Confeccionada en tela de seda llana, es de forma rectangular, compuesta de tres franjas de igual ancho, una blanca al centro y dos rojas a los extremos. Refiere que no lleva escudo alguno y se une al asta del lado de una de las franjas rojas con cintas de color rojo o una driza de color blanco. Sus dimensiones son variables, dependiendo del lugar y acto en que se utilice, pero en todos los casos deben guardar la proporción de tres para el largo y dos para el ancho.
El General José de San Martín, Libertador y Protector del Perú fue quien estableció los colores rojo y blanco de la Bandera Nacional. Conocedor de la heráldica e inspirado en el proceso de la emancipación, ideó en Pisco, pocos días después de su desembarco en la Bahía de Paracas, el 21 de octubre de 1820, la bandera, el escudo y la escarapela nacionales, símbolos que posteriormente fueron variando de diseño y forma habiendo permanecido, hasta nuestros días, los mismos colores rojo y blanco de la primera bandera con la que San Martín proclamara la Independencia del Perú.
"Sobre el origen de los colores de la bandera ideada por San Martín, existen numerosas tradiciones orales. Sin embargo, no existe documentación alguna que las confirme; además, el Libertador nunca expuso las razones que tuvo para elegir los colores y ordenar la confección de la bandera en la forma que lo hizo", señala Mesía.
Para el historiador Mariano Paz Soldán, San Martín quiso tomar de los dos países originarios del Ejército Libertador, Argentina y Chile, el blanco y el rojo de sus respectivas banderas para formar la del Perú. Otros sostienen que son los colores de los flamencos, que volaban sobre la escuadra al momento del desembarco en Paracas, lo que habría inspirado al Libertador.
También se dice que la bandera del Perú es dos veces roja, porque rojo fue el color simbólico de guerra de los Incas y rojo fue también el pendón de Castilla.

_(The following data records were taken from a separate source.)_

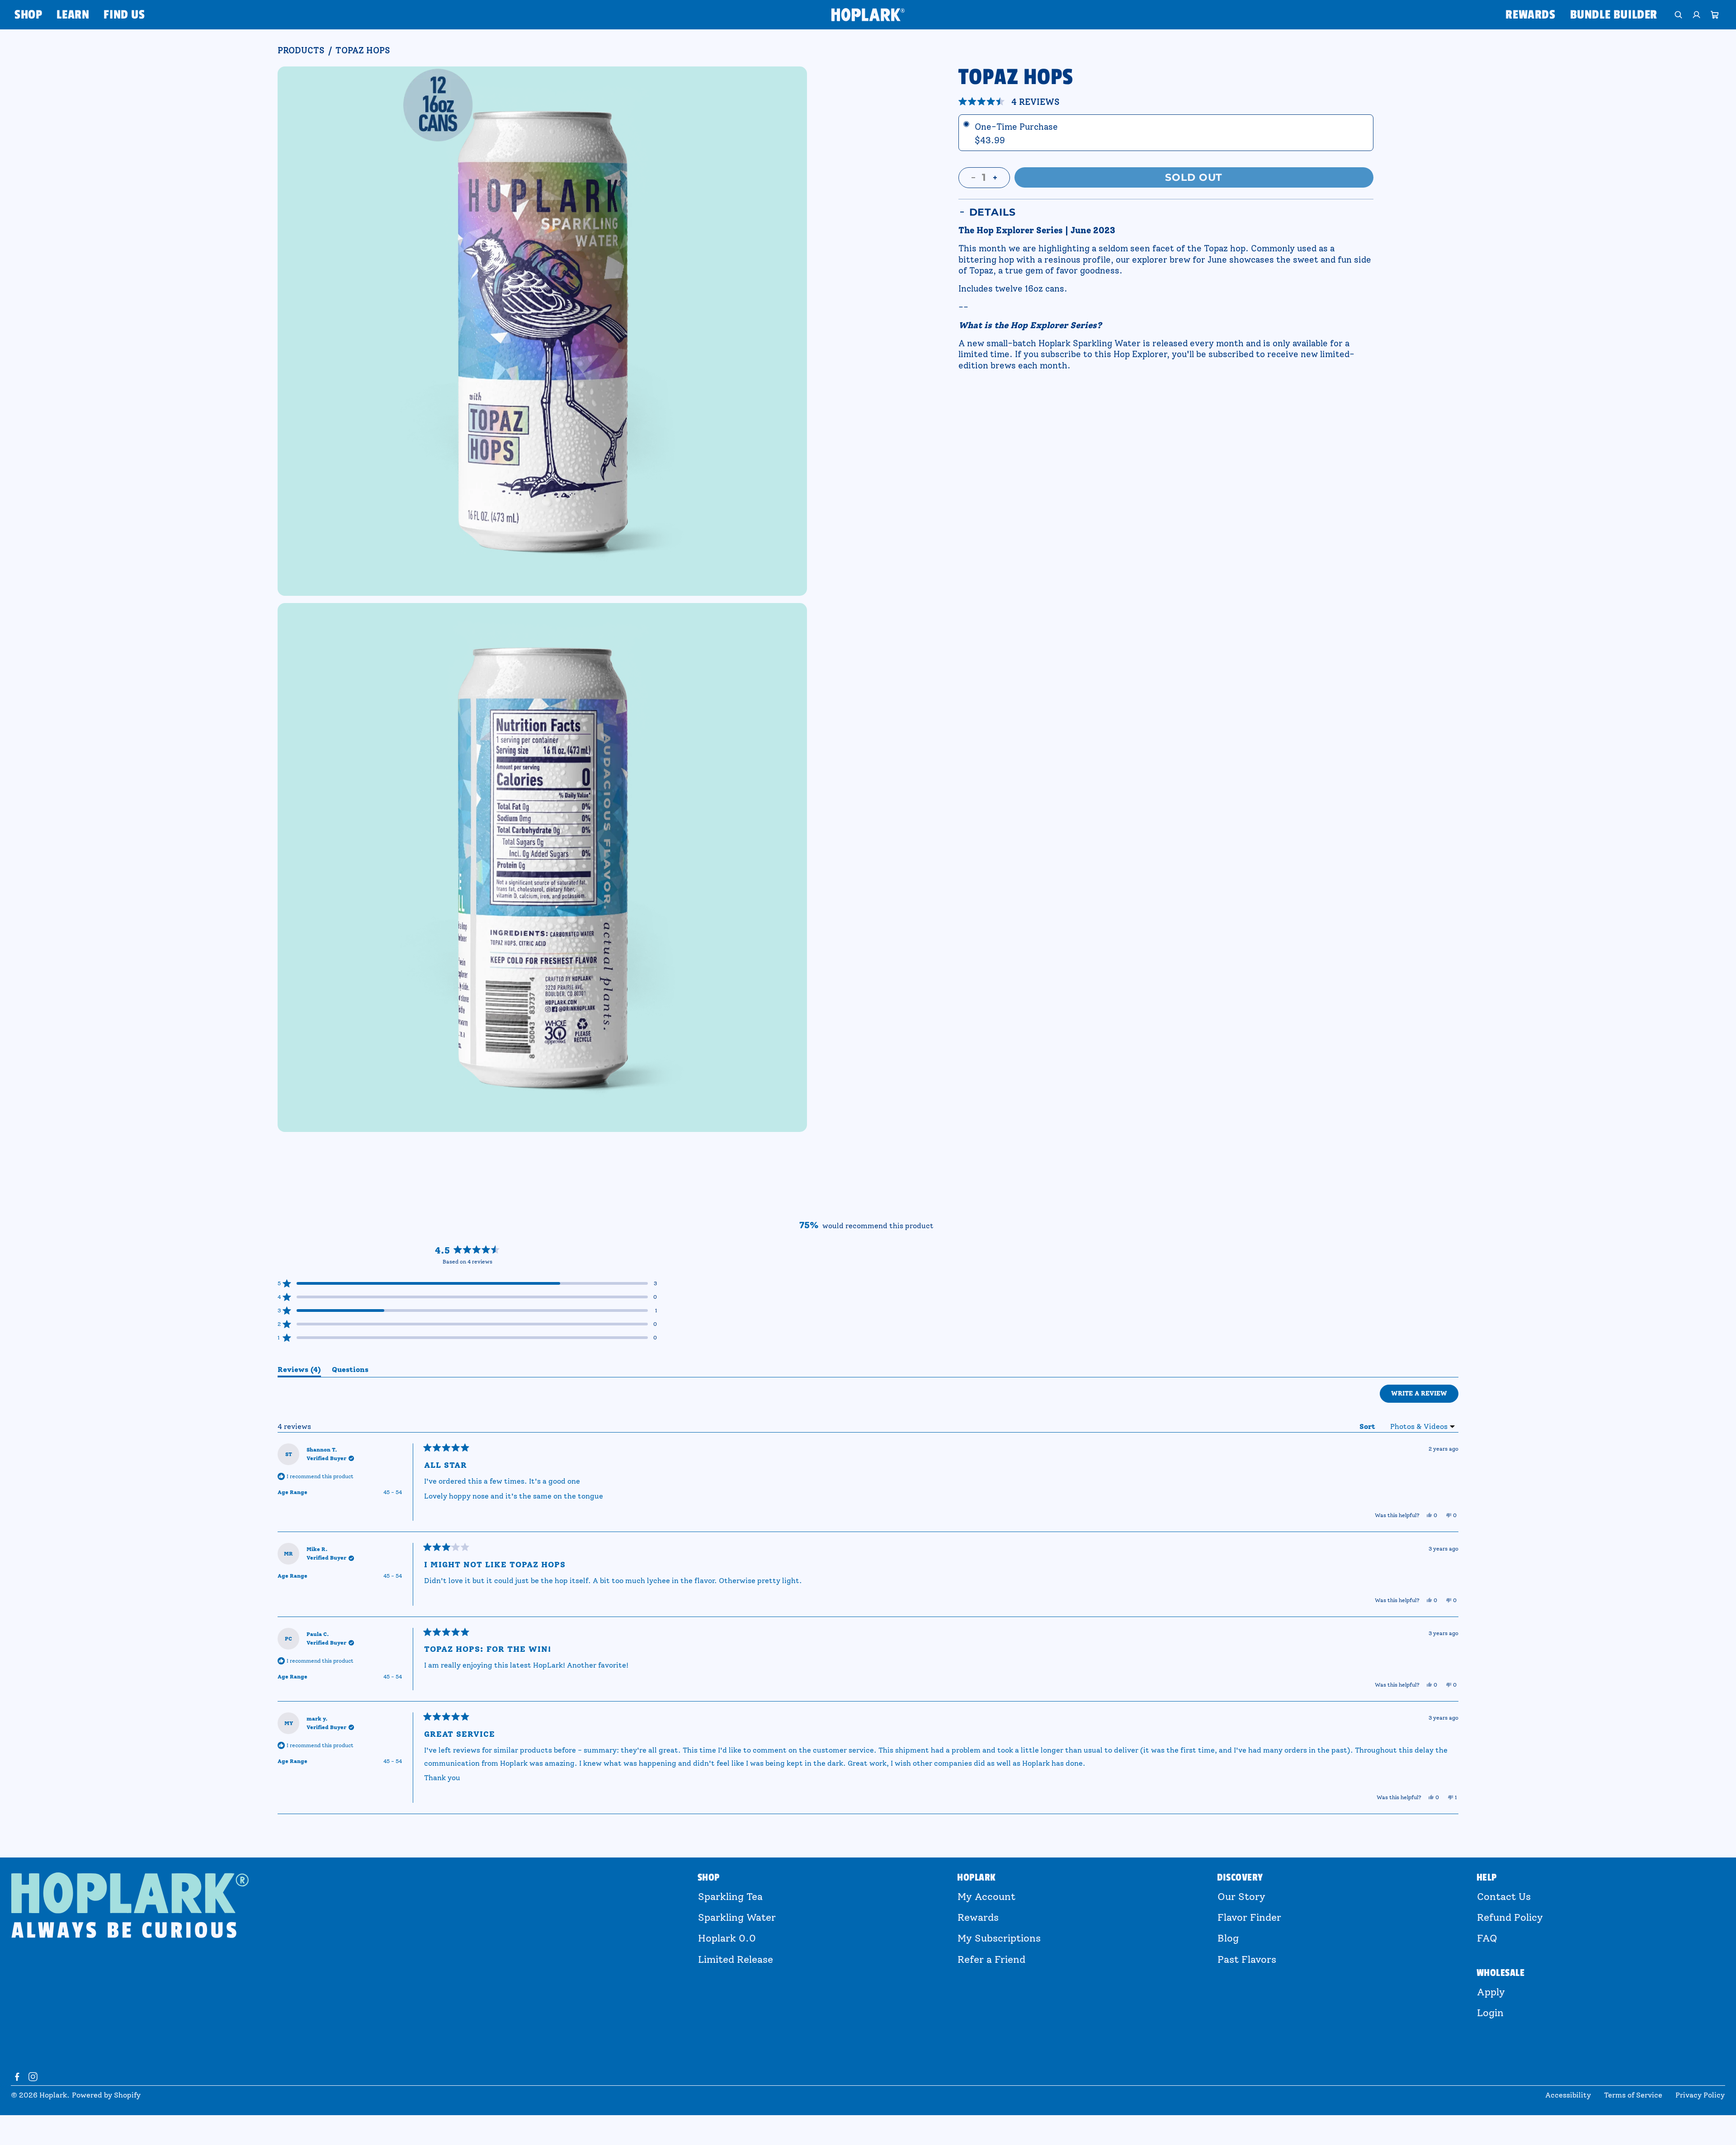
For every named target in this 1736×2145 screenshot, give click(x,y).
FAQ (1487, 1938)
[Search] (1678, 15)
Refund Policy (1510, 1917)
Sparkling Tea (730, 1896)
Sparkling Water (737, 1917)
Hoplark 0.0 (727, 1938)
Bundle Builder (1613, 14)
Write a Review (1424, 1396)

"Sus colores tienen un significado. El blanco de su faja central simboliza la pureza de sentimientos, que en cotejo alegórico pudiera ser semejante a la pureza de la blancura de las nieves andinas; simboliza, además, la conquista de la libertad y también representa la paz y la justicia social anhelada por toda sociedad humana. El rojo de sus fajas laterales simboliza la sangre generosa de nuestros héroes y mártires vertida para legar a las generaciones futuras la soberanía".

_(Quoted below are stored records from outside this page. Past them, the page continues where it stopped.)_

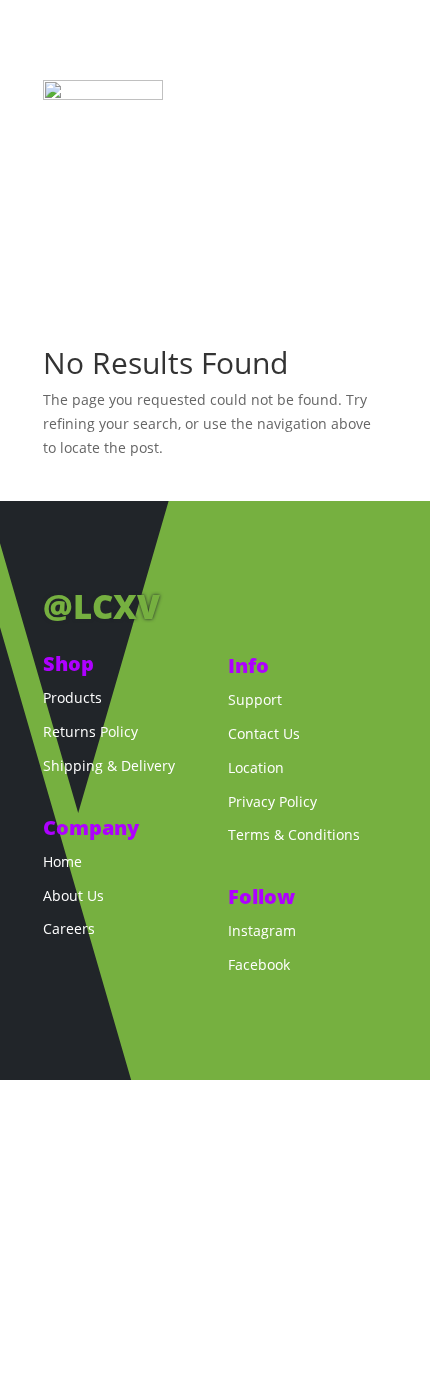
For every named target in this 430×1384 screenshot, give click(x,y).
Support (255, 699)
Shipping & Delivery (109, 765)
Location (256, 767)
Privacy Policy (272, 801)
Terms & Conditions (294, 834)
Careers (69, 928)
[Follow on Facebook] (59, 556)
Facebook (259, 964)
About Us (73, 895)
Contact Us (264, 733)
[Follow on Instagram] (99, 556)
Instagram (262, 930)
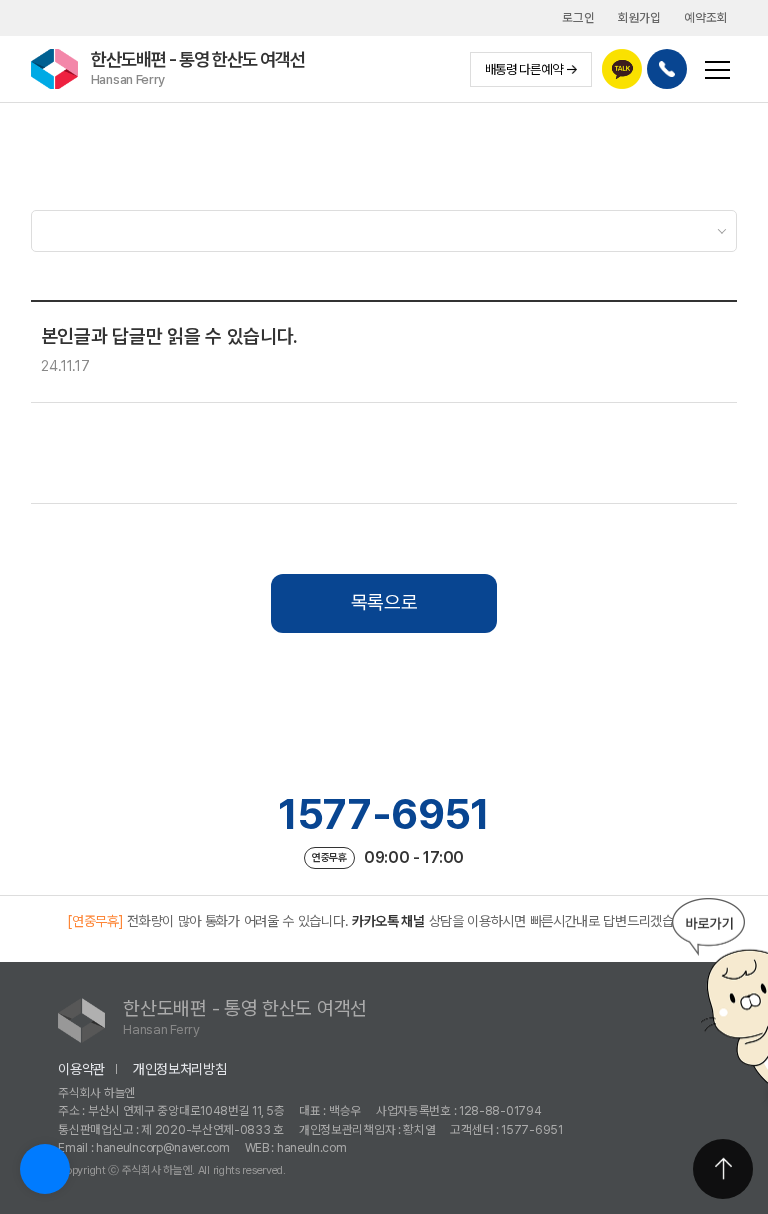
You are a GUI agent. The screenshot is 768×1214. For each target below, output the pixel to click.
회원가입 (639, 17)
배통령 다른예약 (524, 69)
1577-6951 (384, 814)
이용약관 (81, 1069)
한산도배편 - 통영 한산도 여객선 (198, 67)
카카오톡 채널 (388, 921)
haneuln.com (312, 1147)
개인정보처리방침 (180, 1069)
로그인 (578, 17)
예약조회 (705, 17)
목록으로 (384, 602)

En cuanto a su uso, sostiene que es obligatorio en los días de Fiestas Patrias o cuando se ordene por ley o decreto especial, en todos los edificios, casas, campamentos, embarcaciones. "La Bandera Nacional se iza en los días en que su uso es obligatorio, con unción y respeto", señala.
Escudo nacional
Cada elemento que compone nuestro escudo nacional ha sido cuidadosamente elegido, tomando en cuenta su significado, señala el coronel Froilán Mesía.
"Es de forma romana y de líneas simétricas. Está dividido en tres campos: uno azul celeste, al lado superior derecho donde aparece una vicuña mirando al interior; otro blanco, a su izquierda lleva el árbol de la quina; y otro rojo, más grande que los anteriores y debajo de ellos, que presenta una cornucopia dorada que derrama monedas doradas".
En la parte superior hay una corona cívica cerrada de encina y abrazados al escudo y unidos en la parte inferior de este, el escudo lleva a cada lado, una bandera y en la parte superior, un estandarte, ambos con los colores nacionales.
La vicuña, el árbol de la quina y la cornucopia -sostiene- significan las riquezas del Perú en los tres reinos de la naturaleza; expresan su condición de país privilegiado por su fauna y flora variada y por su gran riqueza minera.
La vicuña es un camélido grácil que vive libre en las alturas andinas, que no soporta vivir en cautiverio. "Entre otras cosas representa la voluntad de defender la libertad individual. La vicuña tiene también como singular costumbre, la de conducir a sus hembras cuando el peligro acecha, no corre; por el contrario, lo enfrenta, mientras permite que sus congéneres de otro sexo huyan y salven su vida. De otro lado, el escenario que habita simboliza la altura que debe tener el pensamiento de los peruanos que quieren hacer grande a su Patria".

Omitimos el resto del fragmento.